91. Dinding Batas (4)

3.3K 325 24
                                    

"Boleh aku minta nomer telpon kamu?" Permintaan ini bukan sesuatu yang salah, begitu menurut Bayu. Dia sering melakukannya terutama pada para perempuan yang ia ingin dekati. Bukankah semua perempuan itu sama saja? Ada yang menolak dan ada yang menerima dengan tangan terbuka.

Pikiran yang sederhana

"Jangan ngegodain temen aku!" Tegur Dwina memukul lengan Bayu supaya sadar. Baru saja mereka bertemu kakaknya sudah membuat ulah.

"Aku tanya sekali lagi, teman dekatnya Dwina kan?" Suara Bayu merendah.

Tari merasakan tatapan yang berbeda, terdapat makna tersirat bisa membuat orang lain merinding ngeri.

"Aku hanya teman dekat di kampus, di luar dari itu kita jarang bertemu." Tari membalas  datar diri Bayu, ia tampak tak terpengaruh oleh emosi tersembunyi yang lelaki itu simpan.

"Dwina orangnya suka tiba-tiba menghilang, siapa tau kalau dia lagi nggak waras dia pergi ke tempat kamu. Seenggaknya aku punya nomer telpon teman dekatnya untuk di hubungi." Jawab Bayu sambil membelai puncuk kepala Dwina. Menunjukkan bahwa dia sangat mengkhawatirkan adiknya.

Tanpa bisa menahan Tari langsung tersenyum miring. Itu kekhawatiran yang tidak wajar.

"Aku baik-baik aja, kak. Udah Tar jangan dengerin dia. Dari dulu suka begitu, beberapa teman aku juga di gituin."

"Mana mungkin aku mau kasih nomer telpon ke orang yang baru dikenal. Kecuali ada urusan penting."

Inilah Tari, suka malas menggubris hal membosankan. Khususnya bila mengungkit privasi orang lain. Dwina sudah menikah, dia memiliki suami yang akan menjaganya. Dwina pasti tidak ingin membebani dia karena persoalan ini.

"Sorry, aku lebih baik bilang ini langsung di depan Dwina. Biar dia tau bahwa nggak ada yang aku sembunyiin menyangkut tentang dia. Lagi pula Dwina sudah menikah, dia pasti udah merasa malu di jaga sama kakaknya sendiri."

"Kalau menurut kamu gimana Dwina. Ini pertama kali aku melihat kasus kakak protektif dan maniak sama adik sendiri." Tari pura-pura tertawa supaya Dwina menganggap ucapannya hanya candaan saja.

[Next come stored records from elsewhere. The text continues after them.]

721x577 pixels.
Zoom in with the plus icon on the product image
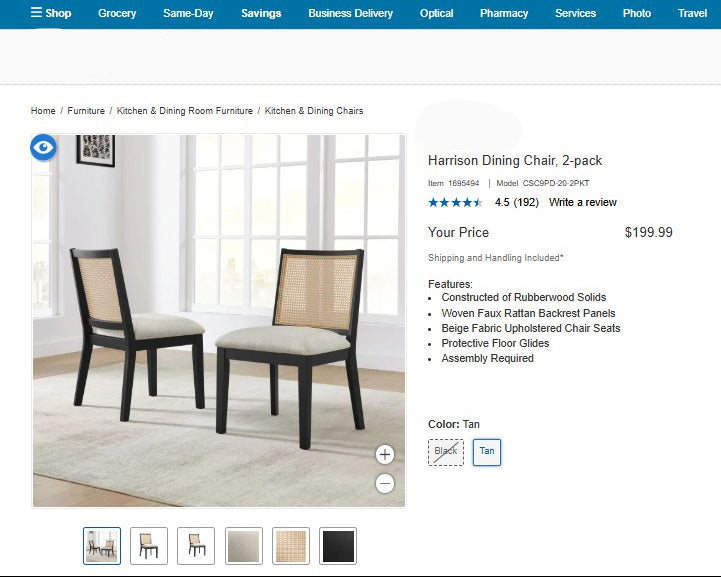click(x=385, y=455)
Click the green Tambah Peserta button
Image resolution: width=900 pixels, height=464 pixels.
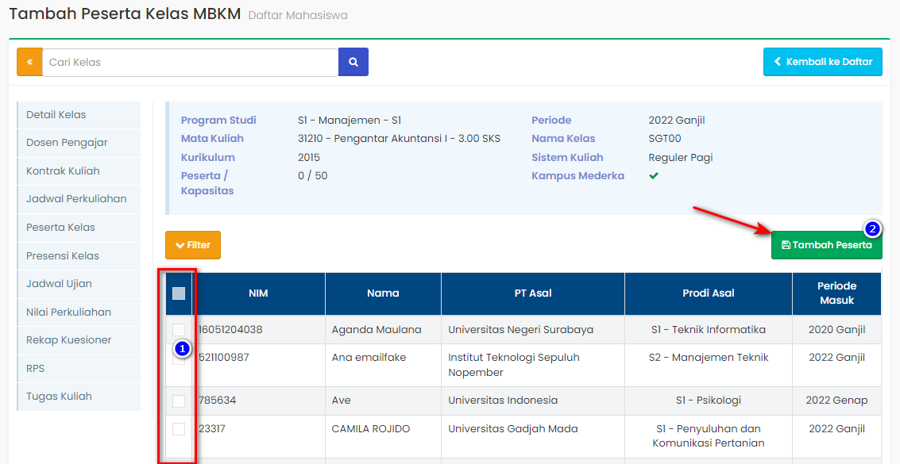coord(826,245)
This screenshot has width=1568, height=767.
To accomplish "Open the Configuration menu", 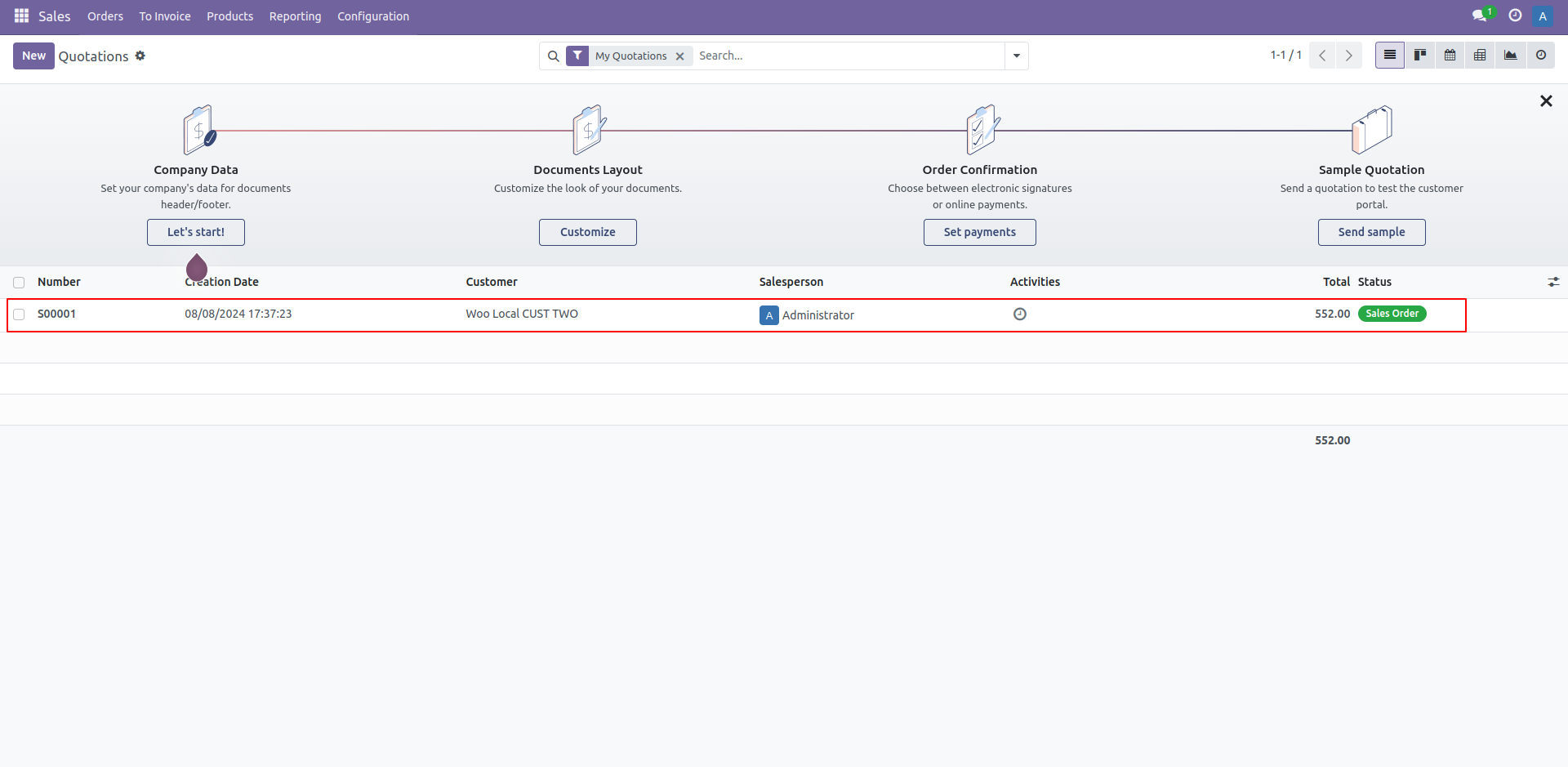I will [372, 16].
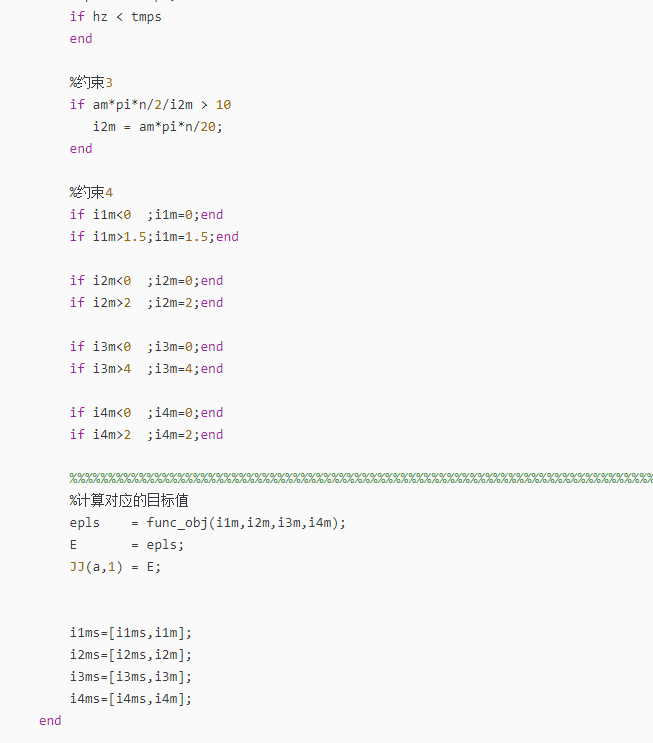
Task: Click the 'i4ms=[i4ms,i4m];' line
Action: (131, 699)
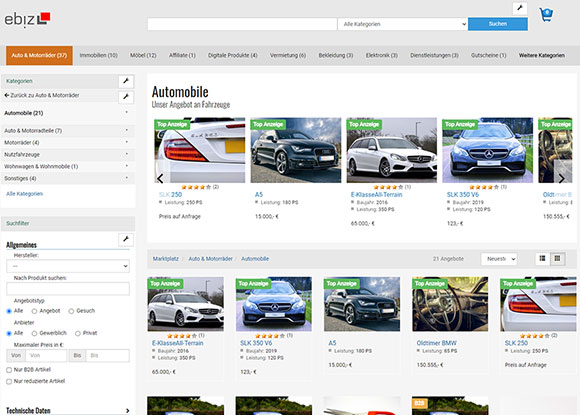Switch to list view icon
This screenshot has height=415, width=580.
click(543, 259)
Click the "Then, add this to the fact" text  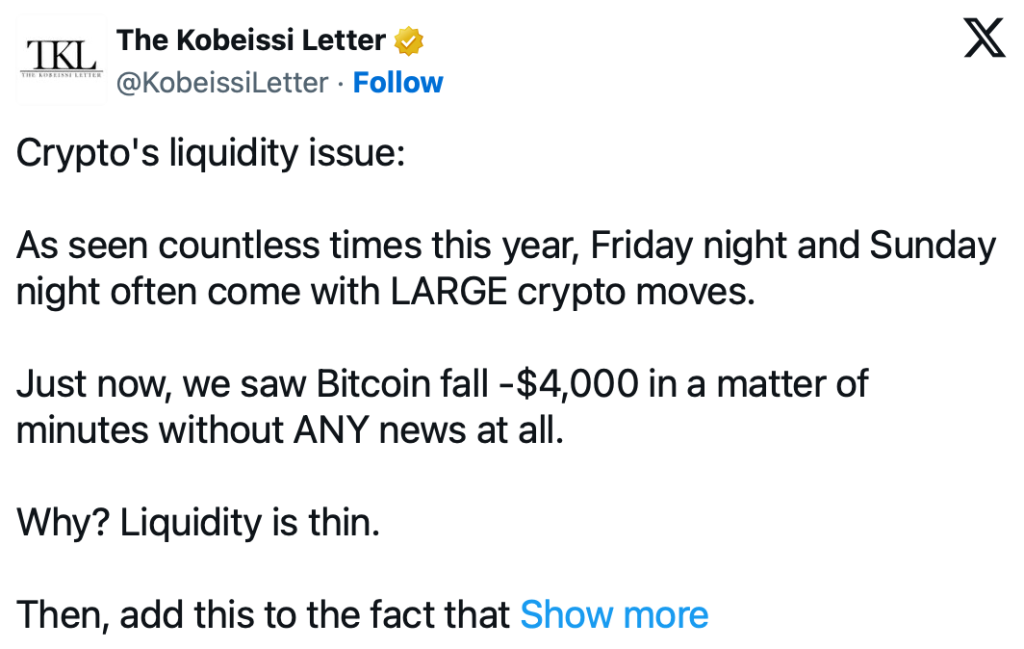[x=264, y=615]
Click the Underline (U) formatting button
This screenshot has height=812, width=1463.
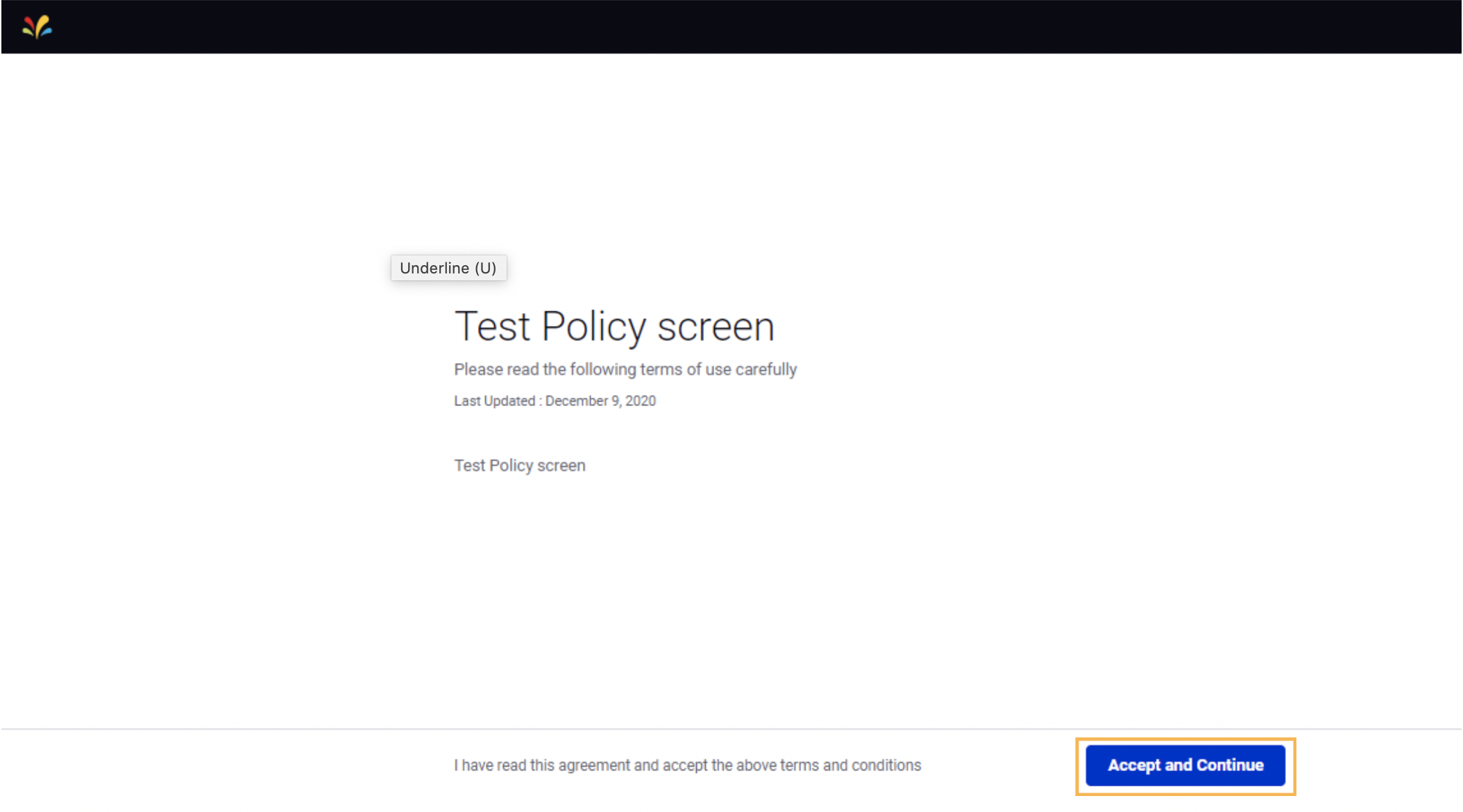pos(448,267)
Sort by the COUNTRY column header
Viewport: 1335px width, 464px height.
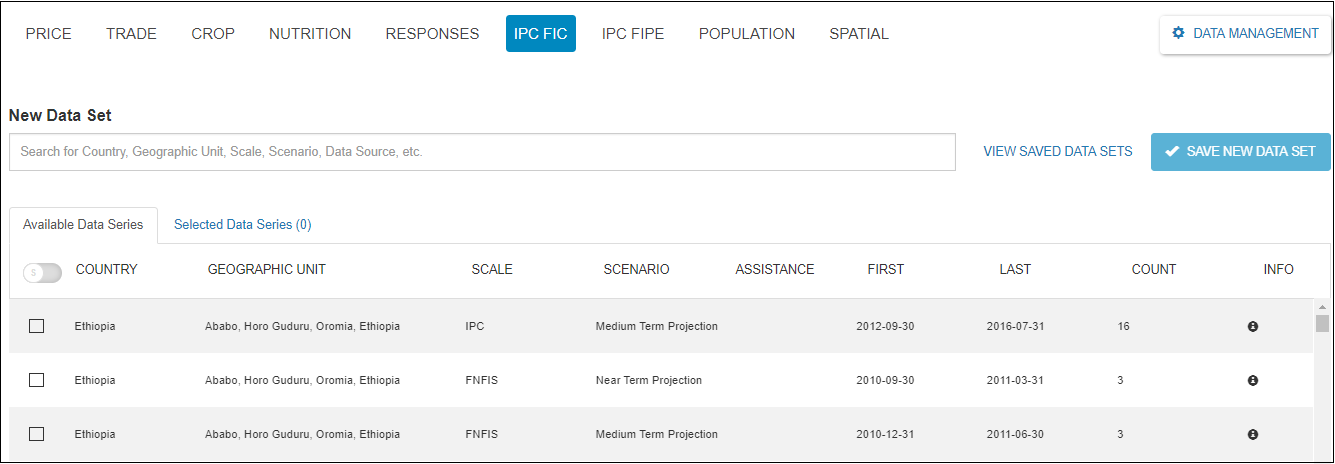point(106,270)
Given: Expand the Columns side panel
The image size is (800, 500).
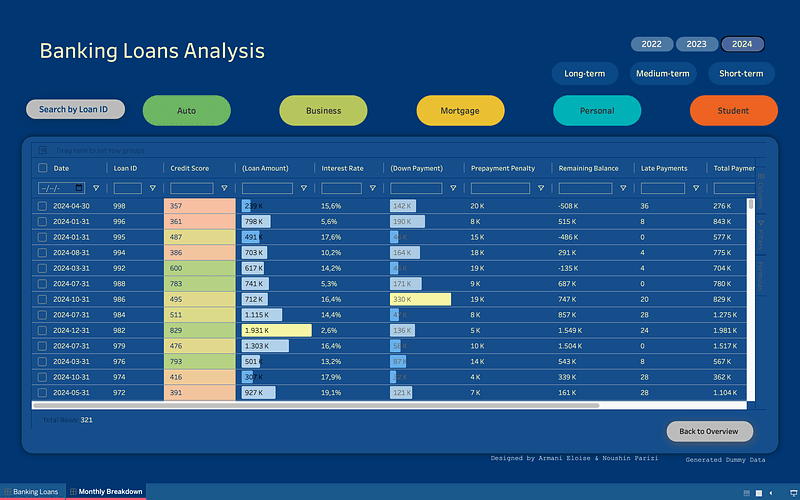Looking at the screenshot, I should point(761,188).
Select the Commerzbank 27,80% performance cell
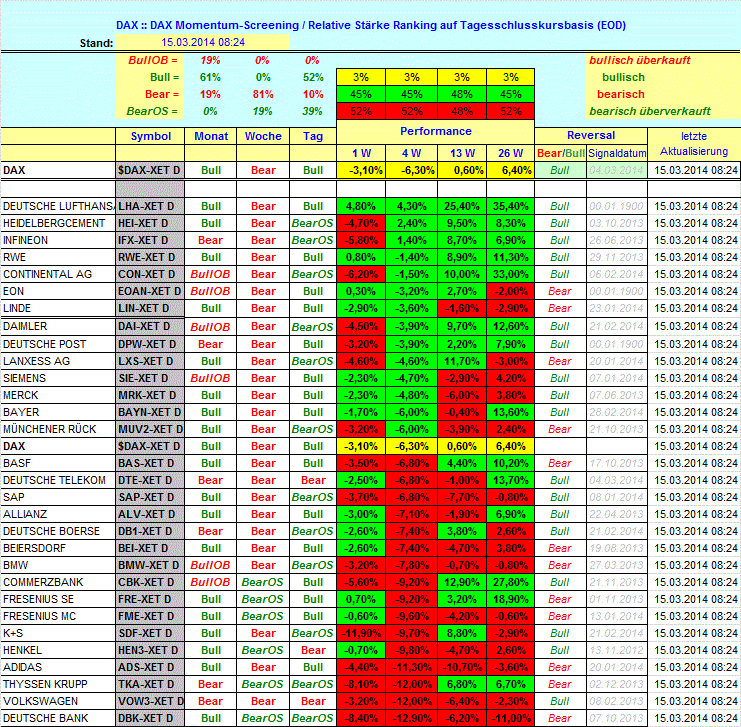 click(510, 582)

"Aku harus jawab jujur nih?" Punggung Dwina menegang, baru kali ini dia melihat kak Bayu dan Tari saling berinteraksi hebat. Dia terintimidasi seorang diri di tengah-tengah mereka.

"Iyalah.. Aku pasti dengerin baik-baik." Sahut Bayu tersenyum lembut ke Dwina, membuat Tari mengangkat sebelah alisnya.

"Bukan masalah mengganggu privasi. Dari kecil semua keluargaku memang menaruh perhatian lebih. Jadi aku sudah biasa. Keluarga tetaplah keluarga, walaupun aku udah menikah kak Bayu tetap kakak aku. Dia pasti akan bantu kalau aku lagi ada masalah." Semua keluarga pasti begitu, itu pemikiran yang biasa. Tepatnya Dwina tidak mau terjebak dan menambah masalah.

"Cari aman nih Dwina." Tari menyesap es tehnya, tubuhnya kembali bersandar di punggung kursi.

"Dia memang selalu mengambil jalan aman."

"Apa aku salah?" Dwina melihat secara bergantian kak Bayu dan Tari.

"Nggak salah sama sekali." Tapi kamu belum menyadari perasaan terpendam Bayu. Batin Tari. Dia saja sekali melihat langsung tahu, kenapa orang-orang di dekatnya tidak menyadarinya? Tari jadi mengkhawatirkan suaminya Dwina.

"Kalian dua bersaudara yang baik." Lanjut Tari.

"Kamu punya adik atau kakak?" Kini giliran Bayu bertanya pada Tari.

"Aku punya adik laki-laki nakal. Aku berharap punya satu adik lagi, adik perempuan supaya bisa aku ajak shopping bareng. Kan seru.."

"Iya bener. Aku pernah jalan sama adik aku dan itu seru."